Working data:

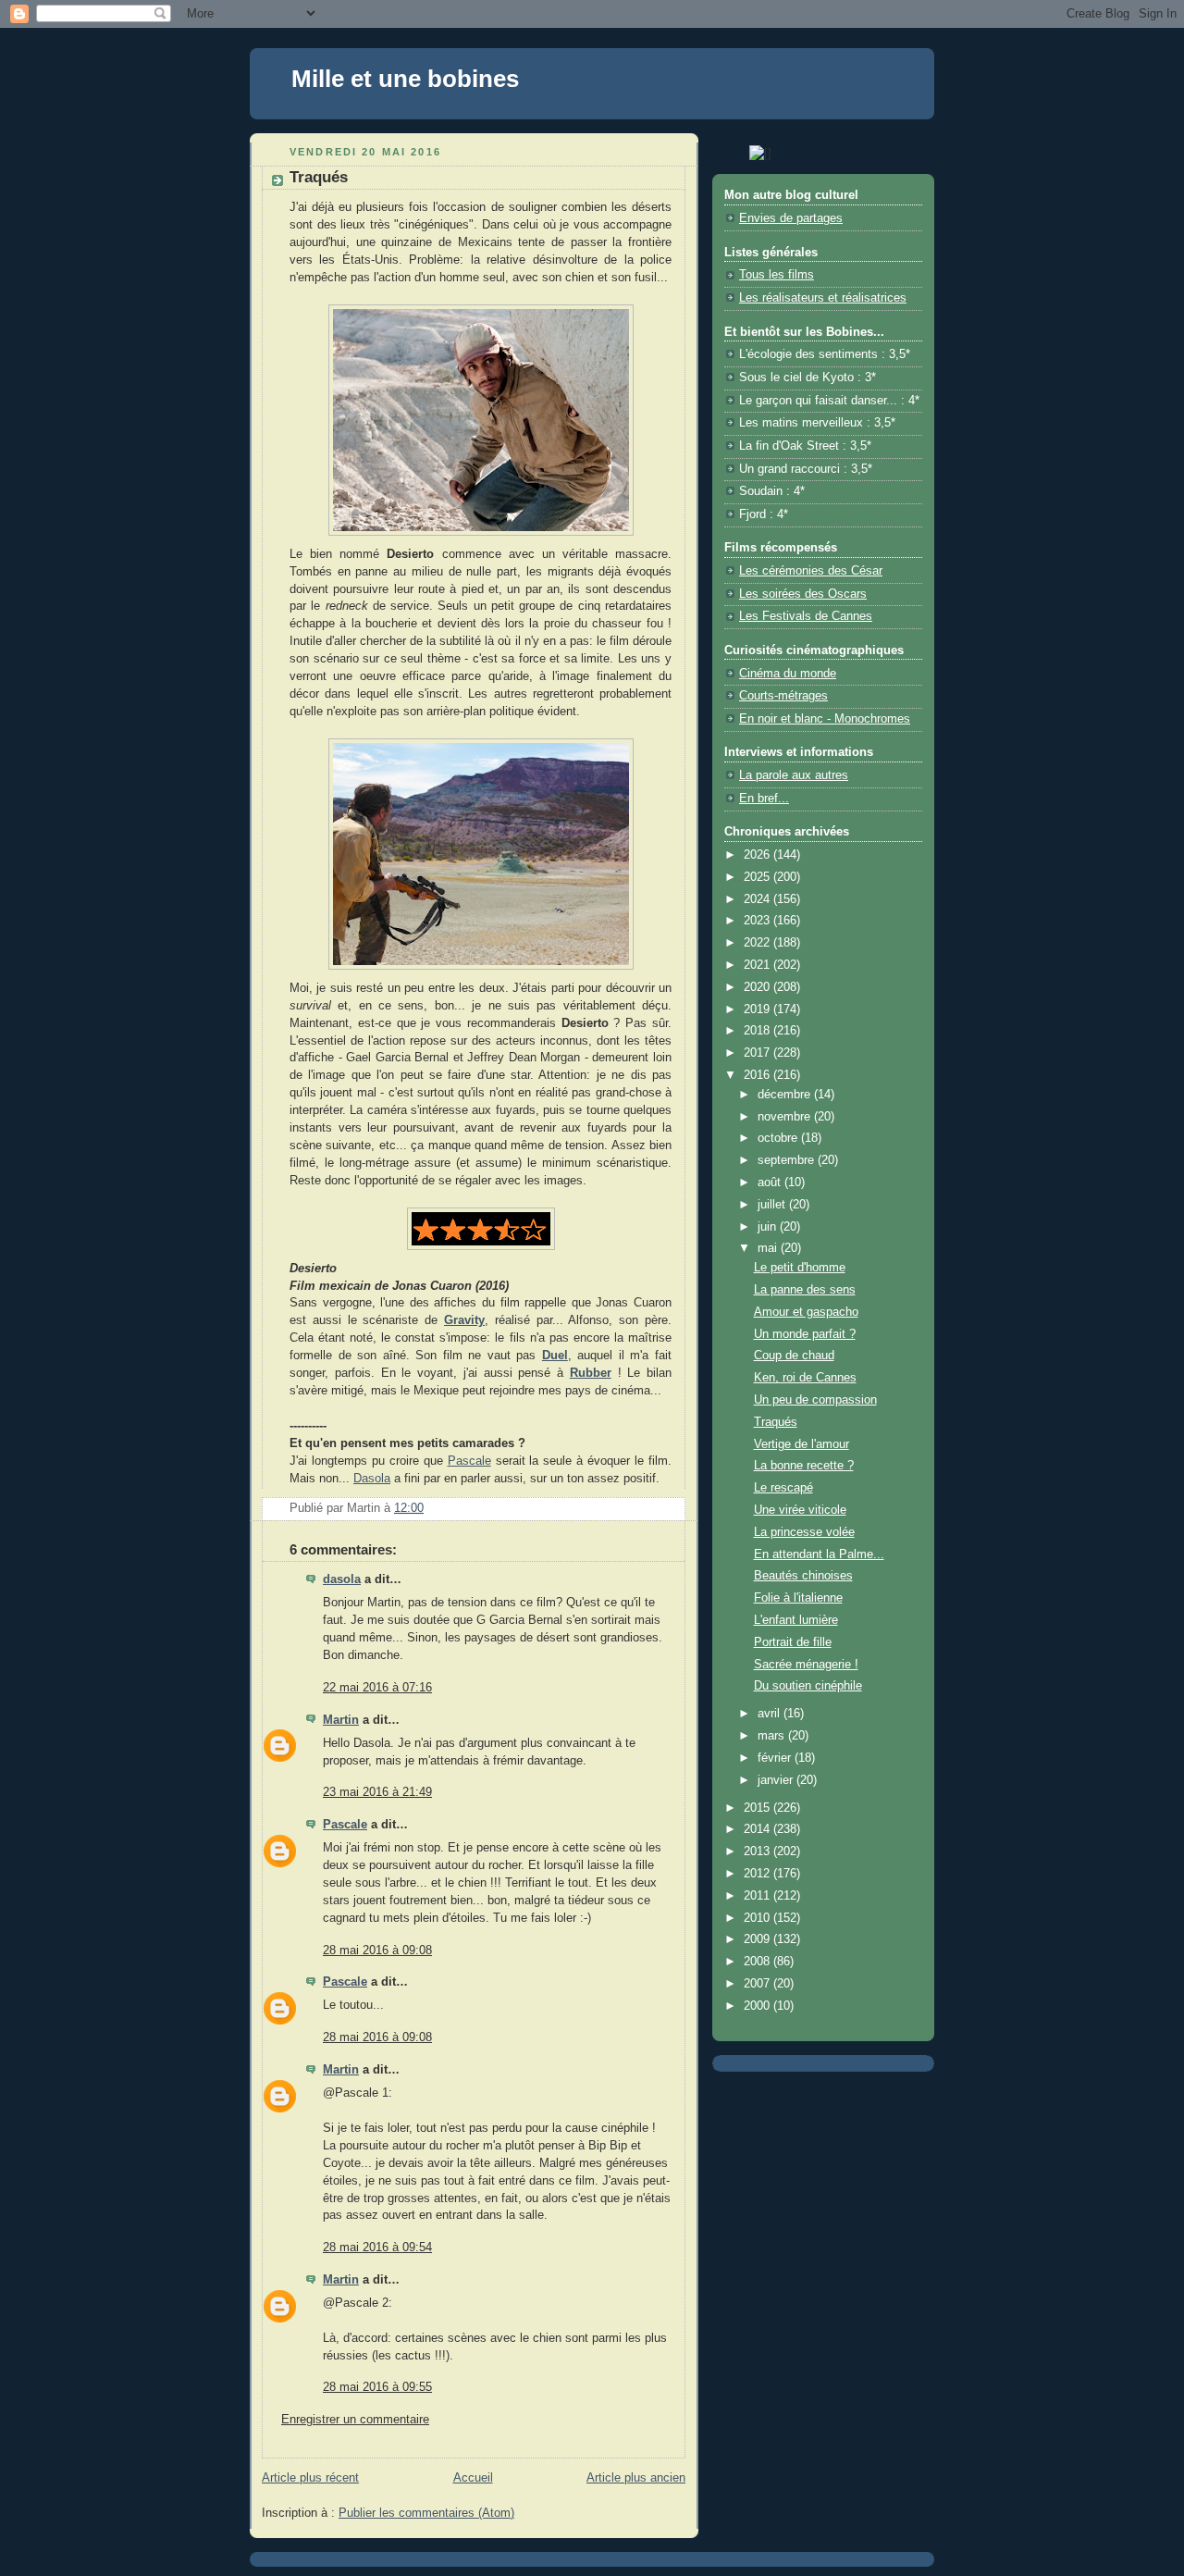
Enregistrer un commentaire (355, 2419)
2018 (758, 1030)
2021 (758, 965)
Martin (341, 1720)
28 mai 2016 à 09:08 (377, 1950)
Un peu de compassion (815, 1399)
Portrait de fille (793, 1642)
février (776, 1758)
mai (769, 1248)
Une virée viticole (800, 1510)
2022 (758, 942)
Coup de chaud (794, 1355)
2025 (758, 877)
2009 (758, 1939)
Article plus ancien (635, 2477)
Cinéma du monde (787, 673)
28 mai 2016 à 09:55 (377, 2387)
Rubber (590, 1373)
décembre (786, 1094)
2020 (758, 987)
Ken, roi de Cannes (805, 1377)
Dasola (371, 1478)
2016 (758, 1075)
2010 (758, 1918)
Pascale (469, 1461)
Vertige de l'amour (801, 1444)
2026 (758, 854)
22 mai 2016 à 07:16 (377, 1687)
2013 (758, 1851)
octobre (779, 1138)
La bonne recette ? (804, 1465)
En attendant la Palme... (819, 1554)
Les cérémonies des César (810, 570)
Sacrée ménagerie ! (806, 1664)
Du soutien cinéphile (808, 1685)
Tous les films (776, 274)
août (771, 1182)
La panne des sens (805, 1289)
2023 (758, 920)
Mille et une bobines (405, 79)
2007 (758, 1983)
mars (773, 1735)
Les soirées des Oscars (803, 594)
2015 (758, 1808)
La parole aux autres (793, 775)
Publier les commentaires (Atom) (426, 2513)
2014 (758, 1829)
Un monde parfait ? (805, 1334)
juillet (773, 1204)
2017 (758, 1052)
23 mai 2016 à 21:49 (377, 1792)
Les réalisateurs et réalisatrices (822, 297)
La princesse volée (804, 1532)
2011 (758, 1895)
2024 (758, 899)
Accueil (473, 2477)
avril (770, 1713)
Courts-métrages (783, 695)
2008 (758, 1961)
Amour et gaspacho (806, 1312)
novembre (786, 1116)
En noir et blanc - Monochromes (824, 718)
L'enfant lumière (796, 1620)
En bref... (764, 798)
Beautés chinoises (803, 1575)
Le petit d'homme (799, 1267)
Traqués (775, 1422)
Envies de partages (791, 218)
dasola (342, 1579)
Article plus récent (310, 2477)
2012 (758, 1873)
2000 (758, 2006)
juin (769, 1226)
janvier (777, 1780)
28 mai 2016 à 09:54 (377, 2247)
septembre (788, 1160)
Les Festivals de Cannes (805, 616)
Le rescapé (783, 1487)
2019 (758, 1009)
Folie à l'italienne (798, 1597)
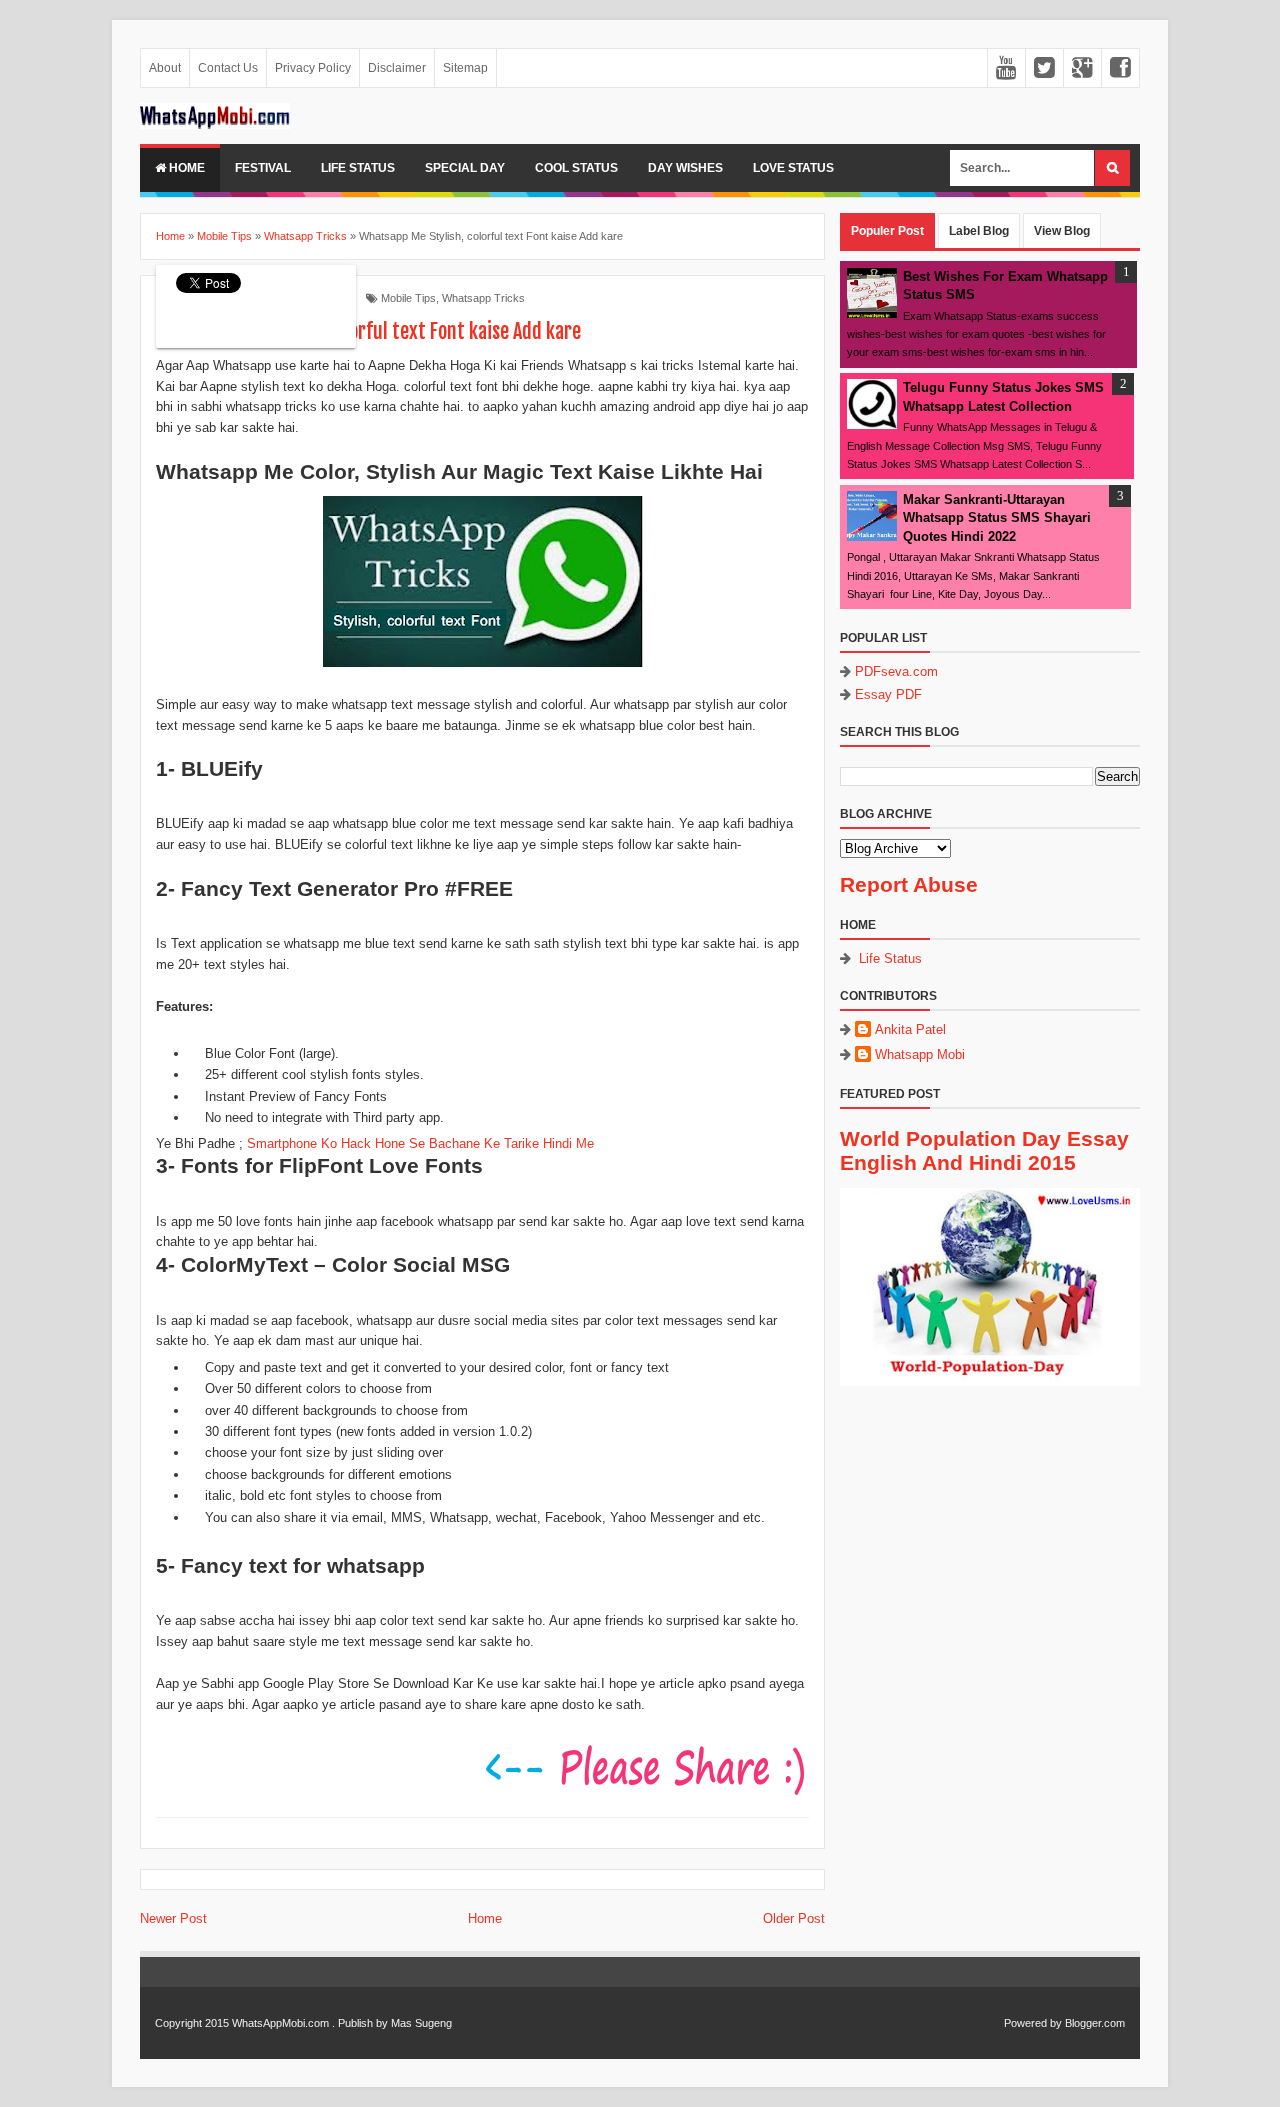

What this task involves: Images stay out, but the rest of the data above must be repeated exactly.

Reply:
Enregistrer un commentaire (355, 2419)
2018 (758, 1030)
2021 (758, 965)
Martin (341, 1720)
28 mai 2016 à 09:08 (377, 1950)
Un peu de compassion (815, 1399)
Portrait de fille (793, 1642)
février (776, 1758)
mai (769, 1248)
Une virée viticole (800, 1510)
2022 (758, 942)
Coup de chaud (794, 1355)
2025 (758, 877)
2009 (758, 1939)
Article plus ancien (635, 2477)
Cinéma du monde (787, 673)
28 mai 2016 à 09:55 (377, 2387)
Rubber (590, 1373)
décembre (786, 1094)
2020 (758, 987)
Ken, roi de Cannes (805, 1377)
Dasola (371, 1478)
2016 (758, 1075)
2010 (758, 1918)
Pascale (469, 1461)
Vertige de l'amour (801, 1444)
2026 (758, 854)
22 mai 2016 à 07:16 (377, 1687)
2013 (758, 1851)
octobre (779, 1138)
La bonne recette ? (804, 1465)
En attendant la Palme... (819, 1554)
Les cérémonies des César (810, 570)
Sacrée ménagerie ! (806, 1664)
Du soutien cinéphile (808, 1685)
Tous les films (776, 274)
août (771, 1182)
La panne des sens (805, 1289)
2023 (758, 920)
Mille et une bobines (405, 79)
2007 (758, 1983)
mars (773, 1735)
Les soirées des Oscars (803, 594)
2015 (758, 1808)
La parole aux autres (793, 775)
Publier les commentaires (Atom) (426, 2513)
2014 (758, 1829)
Un monde parfait ? (805, 1334)
juillet (773, 1204)
2017 (758, 1052)
23 mai 2016 à 21:49 (377, 1792)
Les réalisateurs et réalisatrices (822, 297)
La princesse volée (804, 1532)
2011 (758, 1895)
2024 (758, 899)
Accueil (473, 2477)
avril (770, 1713)
Courts-métrages (783, 695)
2008 (758, 1961)
Amour et gaspacho (806, 1312)
novembre (786, 1116)
En noir et blanc - Monochromes (824, 718)
L'enfant lumière (796, 1620)
En bref... (764, 798)
Beautés chinoises (803, 1575)
Le petit d'homme (799, 1267)
Traqués (775, 1422)
Envies de partages (791, 218)
dasola (342, 1579)
Article plus récent (310, 2477)
2012 (758, 1873)
2000 (758, 2006)
juin (769, 1226)
janvier (777, 1780)
28 mai 2016 à 09:54 (377, 2247)
septembre (788, 1160)
Les Festivals de Cannes (805, 616)
Le rescapé (783, 1487)
2019 (758, 1009)
Folie à l'italienne (798, 1597)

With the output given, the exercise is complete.